Brano da leggere:
┄┄┄┄┄┄
Con il tempismo che mi caratterizza, commento un
post di
Luca Sofri pubblicato su
Wittgenstein venti giorni fa. Si tratta di un pezzo un po’ ironico e un po’ irritato su
Nicholas Carr, uno scrittore che un paio d’anni fa ha tirato fuori la storia che internet abbassa il livello di concentrazione e ci starebbe rendendo “
stupidi” e su questa presunta “notizia”ci marcia di gusto
tra libri e interventi pubblici che gli devono rendere un bel po’ di quattrini.
Non voglio entrare nel dettagli della tesi di Carr ma vorrei riportare qui un pezzo dello scritto di Luca Sofri:
Perché di certo un effetto certo del cambiamento per me è che non ho più tempo di leggere niente fuori dal computer o dall’iPhone o dall’iPad o dal Kindle. Ovvero, peraltro, luoghi su cui si legge qualunque cosa, quindi va anche bene così. Io la carta non la frequento davvero più. L’unica cosa che mi manca, però, della carta, sono le cose lunghe. Non che in rete non ci siano – ci sono meno – ma uno non ha tempo e abitudine di stare a leggere una cosa lunga senza farsi distrarre da altre cento brevi (e meravigliose, eh). Non leggo libri da mesi e mesi, forse anni: cioè, li apro, ne leggo dei pezzi, o li sfoglio, ma non li riprendo quasi mai. Ne apro degli altri, eccetera. So di cosa parlano, insomma, e anche come sono scritti. Conoscenza superficiale, eccetera: ma io avevo un’attitudine alla conoscenza superficiale già prima che il mondo diventasse a mia immagine ed accoglienza. Volete che ve lo racconti? O stavamo parlando d’altro? Comunque, non leggo più un libro intero. [enfasi mie, pv]
A me sembra che, al di là delle aggettivazioni sensazionalistiche di Carr, quella di Sofri sia una
confessione che non fa che
confermare la tesi dell'americano. Sofri è un
intellettuale (non so se si identifichi attivamente in questa posizione ideologica, ma oggettivamente è un intellettuale, uno che vive delle idee che produce, non certo dell’opera delle sue mani) e credo sia un’assoluta novità che un
intellettuale apprezzato possa ammettere pubblicamente di non leggere più un libro intero.
Sofri, come si vede leggendo i suoi post, legge un sacco di roba e ascolta un sacco di musica. Ma per sua esplicita ammissione non legge più un libro intero. Come fa notare lui stesso, non stiamo discutendo del “supporto” (carteo o elettronico), ma della
lunghezza fisica del testo, del suo numero di parole, le “cose lunghe” come concisamente le chiama Sofri.
┄┄┄┄┄┄
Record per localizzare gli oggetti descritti
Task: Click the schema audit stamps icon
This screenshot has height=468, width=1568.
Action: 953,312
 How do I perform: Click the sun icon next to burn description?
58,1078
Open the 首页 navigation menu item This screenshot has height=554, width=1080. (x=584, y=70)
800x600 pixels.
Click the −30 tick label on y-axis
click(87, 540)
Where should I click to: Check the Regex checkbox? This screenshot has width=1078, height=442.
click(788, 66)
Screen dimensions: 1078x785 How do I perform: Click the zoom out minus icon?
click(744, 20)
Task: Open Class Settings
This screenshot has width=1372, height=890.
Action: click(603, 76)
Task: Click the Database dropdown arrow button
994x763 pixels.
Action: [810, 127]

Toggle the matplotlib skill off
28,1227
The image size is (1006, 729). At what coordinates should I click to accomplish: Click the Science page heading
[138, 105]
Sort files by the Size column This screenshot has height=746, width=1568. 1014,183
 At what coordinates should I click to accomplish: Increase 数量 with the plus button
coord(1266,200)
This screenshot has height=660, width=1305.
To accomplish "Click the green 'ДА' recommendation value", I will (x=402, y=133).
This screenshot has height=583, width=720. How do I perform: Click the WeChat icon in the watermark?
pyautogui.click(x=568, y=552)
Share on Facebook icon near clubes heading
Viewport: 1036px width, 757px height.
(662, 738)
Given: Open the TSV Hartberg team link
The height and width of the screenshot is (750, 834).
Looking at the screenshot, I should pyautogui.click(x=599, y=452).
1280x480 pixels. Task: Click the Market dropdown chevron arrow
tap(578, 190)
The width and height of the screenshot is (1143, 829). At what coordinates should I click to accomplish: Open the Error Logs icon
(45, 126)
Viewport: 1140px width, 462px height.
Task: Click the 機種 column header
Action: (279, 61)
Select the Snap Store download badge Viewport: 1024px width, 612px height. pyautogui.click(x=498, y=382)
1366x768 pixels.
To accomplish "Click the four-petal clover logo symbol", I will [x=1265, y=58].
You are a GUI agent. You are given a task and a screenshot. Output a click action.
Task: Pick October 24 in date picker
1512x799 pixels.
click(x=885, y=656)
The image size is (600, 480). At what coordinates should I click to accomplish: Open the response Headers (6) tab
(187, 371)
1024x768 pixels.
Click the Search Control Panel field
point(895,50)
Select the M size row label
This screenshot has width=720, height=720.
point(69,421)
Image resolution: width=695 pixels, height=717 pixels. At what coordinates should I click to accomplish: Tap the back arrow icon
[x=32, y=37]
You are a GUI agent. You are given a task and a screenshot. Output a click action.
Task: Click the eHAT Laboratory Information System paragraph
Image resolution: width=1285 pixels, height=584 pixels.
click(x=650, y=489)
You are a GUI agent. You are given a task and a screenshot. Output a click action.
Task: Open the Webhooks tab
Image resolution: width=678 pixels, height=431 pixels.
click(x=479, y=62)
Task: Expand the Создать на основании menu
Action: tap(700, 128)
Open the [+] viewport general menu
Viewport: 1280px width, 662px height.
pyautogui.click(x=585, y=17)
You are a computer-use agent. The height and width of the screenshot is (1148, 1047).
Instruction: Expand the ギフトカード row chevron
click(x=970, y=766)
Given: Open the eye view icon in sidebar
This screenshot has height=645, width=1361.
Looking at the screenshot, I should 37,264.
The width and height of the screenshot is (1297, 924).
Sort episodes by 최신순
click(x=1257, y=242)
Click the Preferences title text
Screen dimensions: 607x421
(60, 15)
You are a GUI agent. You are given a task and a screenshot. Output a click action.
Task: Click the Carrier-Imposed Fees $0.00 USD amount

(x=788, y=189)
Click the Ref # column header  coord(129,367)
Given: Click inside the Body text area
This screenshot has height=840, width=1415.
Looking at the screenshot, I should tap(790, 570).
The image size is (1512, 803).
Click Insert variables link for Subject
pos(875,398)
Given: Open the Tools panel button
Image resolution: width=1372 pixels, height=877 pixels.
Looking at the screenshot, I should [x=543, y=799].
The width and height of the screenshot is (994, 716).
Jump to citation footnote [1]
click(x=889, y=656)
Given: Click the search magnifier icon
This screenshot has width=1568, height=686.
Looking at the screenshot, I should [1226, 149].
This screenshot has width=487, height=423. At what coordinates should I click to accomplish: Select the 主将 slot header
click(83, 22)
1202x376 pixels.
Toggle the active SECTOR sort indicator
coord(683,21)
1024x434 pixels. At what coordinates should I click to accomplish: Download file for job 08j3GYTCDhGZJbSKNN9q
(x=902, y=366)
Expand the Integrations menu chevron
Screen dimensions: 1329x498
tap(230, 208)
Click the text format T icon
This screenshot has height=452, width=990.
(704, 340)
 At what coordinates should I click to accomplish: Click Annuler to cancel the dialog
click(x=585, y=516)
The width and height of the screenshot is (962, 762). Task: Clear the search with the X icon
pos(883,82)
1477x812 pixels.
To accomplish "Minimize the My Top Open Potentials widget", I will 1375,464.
┄┄┄┄┄┄
Compiti assegnati:
a. Nel testo su Carr e Sofri, qual è l'unica cosa della carta che Sofri dice di rimpiangere?
b. Scrivi il seguito del testo su Carr e Sofri, a partire dalla sua ultima frase.

Risultati per compito:
a. Le cose lunghe.

b.
Un libro è, per sua materiale condizione d’esistenza, una
dichiarazione politica, che potrei sintetizzare in:
ci si può occupare a lungo di un unico tema, e questo occuparsene a lungo (pura quantità temporale) è l’unica forma finora conosciuta dalla mente umana per occuparsene in profondità (qualità)
Certo, ho lavorato 15 anni come redattore editoriale e traduttore, quindi so per esperienza che ci sono milioni di libri che non contengono
nulla se non l’ego ipertrofico del loro autore o un lasciapassare per qualche avanzamento di status, ma questo non toglie il fatto che il libro come
modello cognitivo più che come oggetto fisico è concepito espressamente con l’intenzione di andare a fondo, di sondare, di vagliare, di ispezionare, di com-prendere, di
capire.
Capire, ci racconta anche Alessandro Bergonzoni, è
essere capaci, ed essere capaci è una proprietà dei
bauli, non delle persone intelligenti. Capire è
avere spazio per contenere, essere abbastanza
larghi e profondi per farci
stare quel che ci deve stare. Un libro questo fa (quando lo fa): ci fa capire, cioè
ci allarga per farci stare qualcosa che
prima non ci stava, la conoscenza del suo oggetto.
Non leggere libri significa
restare in-capaci rispetto all’oggetto su cui sono scritti i libri che non leggiamo. Vale a dire che potremo con-tenere solo entro lo spazio che
abbiamo già a disposizione, che non faremo spazio, non ci allargheremo.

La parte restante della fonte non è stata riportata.